Aug 8 2010 · Web Technologies
Generating website thumbnails was a pretty hot topic a few years ago with the rise of services like websnapr, thumbalizr, and, perhaps the most well-known, snap shots. The popularity of doing this has faded somewhat, most likely due to the realizations that services like snap shots are not all that helpful and more of an annoyance than anything else.
I did my own thumbnail generator app a few years ago for a CentOS system. It was painful. I believe I was using gtkmozembed and just going through hell to resolve all the dependencies to get things running on a command line system.

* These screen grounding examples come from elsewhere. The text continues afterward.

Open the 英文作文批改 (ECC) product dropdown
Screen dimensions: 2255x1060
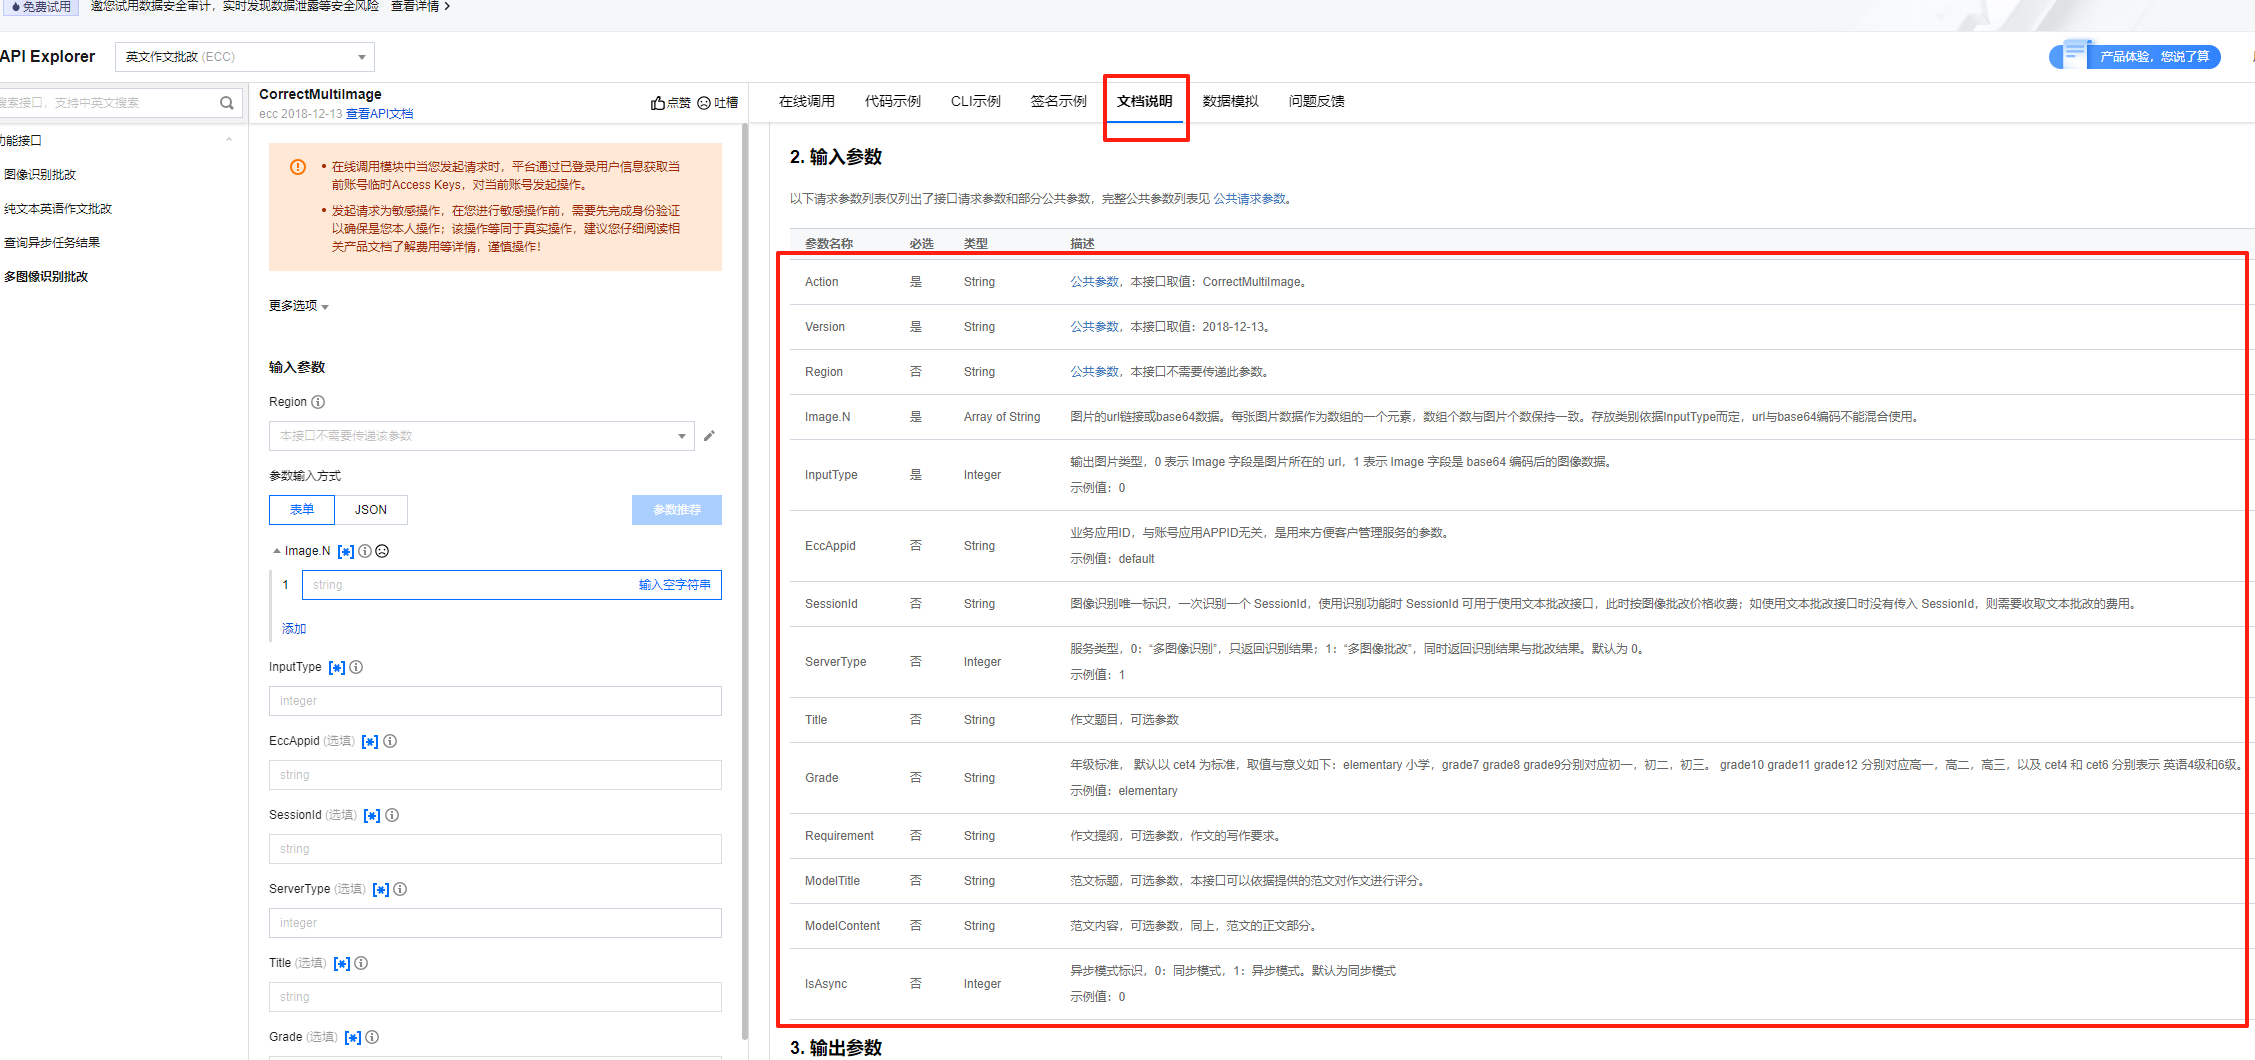point(245,57)
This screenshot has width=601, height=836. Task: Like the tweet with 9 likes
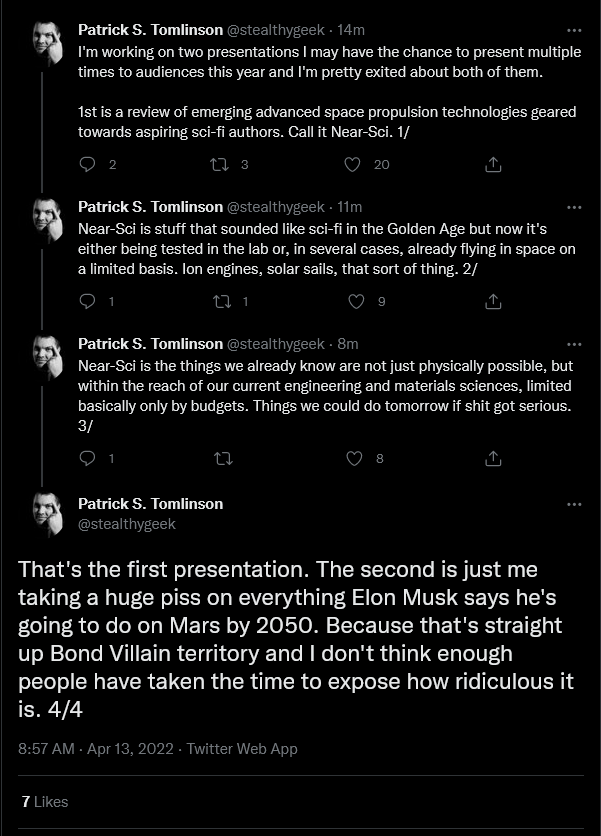(x=356, y=301)
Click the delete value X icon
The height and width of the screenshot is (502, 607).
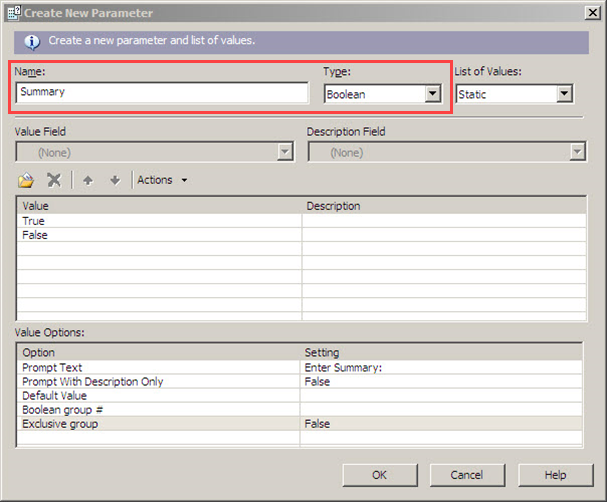tap(54, 180)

With the WebKit stuff I recently put up, I decided to revisit the idea under .NET, and things were surprisingly easy. This is due to the fact that WinForms 2.0 has the Control.DrawToBitmap() method which makes capturing an image of the client area of a control relatively easy. I should mention, .NET 2.0 has the WebBrowser control, but I could never get the Control.DrawToBitmap() method to work; I always got a blank (white) image. The WebBrowser control is also undesirable because it’s based on IE6, so its certainly far from up-to-date or accurate rendering, even more-so than the outdated version of WebKit I’m using.

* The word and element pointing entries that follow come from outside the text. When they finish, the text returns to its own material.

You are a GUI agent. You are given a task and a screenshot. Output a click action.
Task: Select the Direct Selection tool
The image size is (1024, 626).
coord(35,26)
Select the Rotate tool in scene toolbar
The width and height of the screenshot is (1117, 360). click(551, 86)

So let’s say we’re running a WebKit instance in a Panel (panel1), we can capture what’s displayed as follows,
Bitmap bmpOut = new Bitmap(panel1.Width, panel1.Height);
Here’s an example of a capture:
There is one critical limitation; only the visible portion of the web page is captured. However, if a component to scroll and capture different portions of the page were implemented, and the final image was pieced together from these portions, a full page would be captured.
Another limitation is there there is no way to tell when the page is finished loading. Figuring this out requires digging into the depths of the WebKit codebase, I’m certainly not up for it, and it’s not for the faint of heart.